Getting Away With Catcalling

AFTER VISITING my dog at the hospital, I had to rush to UST for a 3 p.m. meeting. I chose to board an FX going to Morayta and sat beside the driver because what could go wrong with having fewer seats to fill and decent air conditioning?

Apparently, a lot.

The driver, who introduced himself as “Jason,” decided to forcibly dig deep into my personal life, had the guts to ask my number and warn me that he’d be waiting for me along Quezon Avenue and be “more than happy” to have me as his passenger again. I could only nod and smile and by the time I got off at P. Noval, I was shaking.

This is the type of harassment that haunts me every day, even when all I want to do is get to my destination and walk the streets with nothing to worry about.

And when I was about to go to bed and I saw how Rodrigo Duterte wore his “I’m the President” look as he whistled at an innocent journalist he considered pretty, and later on called it “freedom of expression,” I was outraged.
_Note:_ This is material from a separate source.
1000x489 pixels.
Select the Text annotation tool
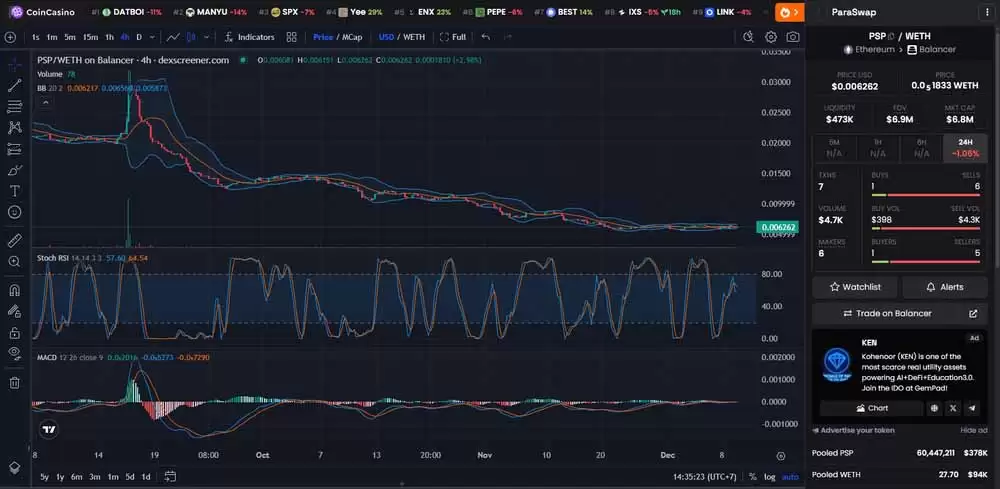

Instead of sleeping early, I spent the last few hours of May 31 reading provocative comments on articles written about this horrific act, saying that people “can’t take a joke” and everyone was “interpreting it (Duterte’s whistling) wrong.”
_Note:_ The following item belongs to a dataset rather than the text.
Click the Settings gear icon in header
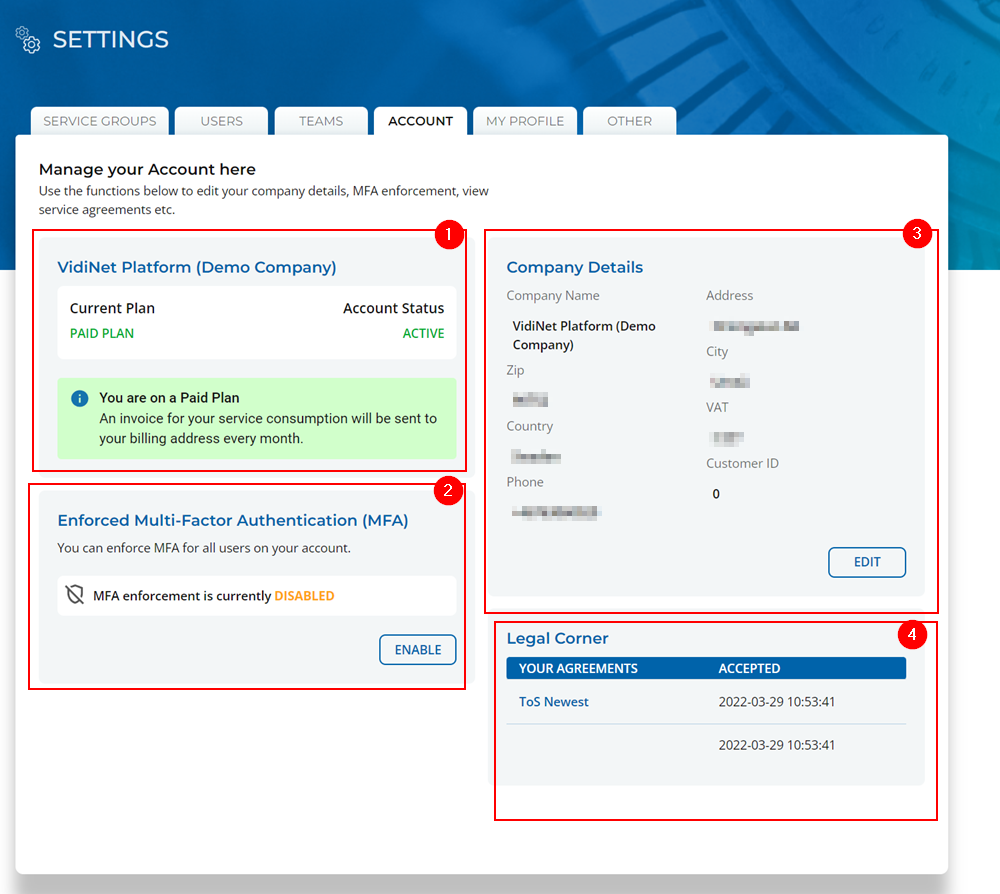Viewport: 1000px width, 894px height. [x=28, y=40]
But these Duterte supporters seemed to miss a very relevant detail that can’t save the President: the Women Development Code of Davao City. This city ordinance was signed in 1994 to uplift women’s rights in Duterte’s hometown.

Under Section 8 of the said ordinance, whistling was listed as a form of sexual harassment along with cursing and “calling a woman in public with words having dirty connotations or implications.”

However, Duterte seems to have forgotten that it was his own signature that gave this law a go signal, and maybe he thought that he was not, after all, in Davao City.

Ever since Digong “promoted” catcalling, his supporters appeared to have become blind followers, despite their knowledge that it is disrespectful to the people they choose to victimize.

They are encouraged by the fact that our very own president could get away with it, all because of the power he has and the support he gets.

But here’s the catch: no one should be able to get away with catcalling. No matter what these street thugs call it (compliment, nagmamagandang-loob), it’s still a form of sexual harassment, and in a different world, they’d be penalized for it because it poses the same intent as any kind of abuse: to make the victim an object of ridicule.

At the end of another Duterte-filled day, I always seem to question other people’s sense of morality. Our Philosophical Anthropology professor once told us to be firm in our beliefs when we were discussing Plato’s Apology.

Now, I question whether or not these catcallers were swayed by our president’s words, throwing the values that their family taught them—along with their decency and respect—out the window.

Tomorrow, I might be on my way to school and pass by a line of tricycle drivers—their vehicles donning Duterte campaign posters—whose eyes mimic those of predators hunting for prey.

I might glare at them and say, “O, talaga?” But I know it will not stop them from smirking and knowing deep down that they will always win.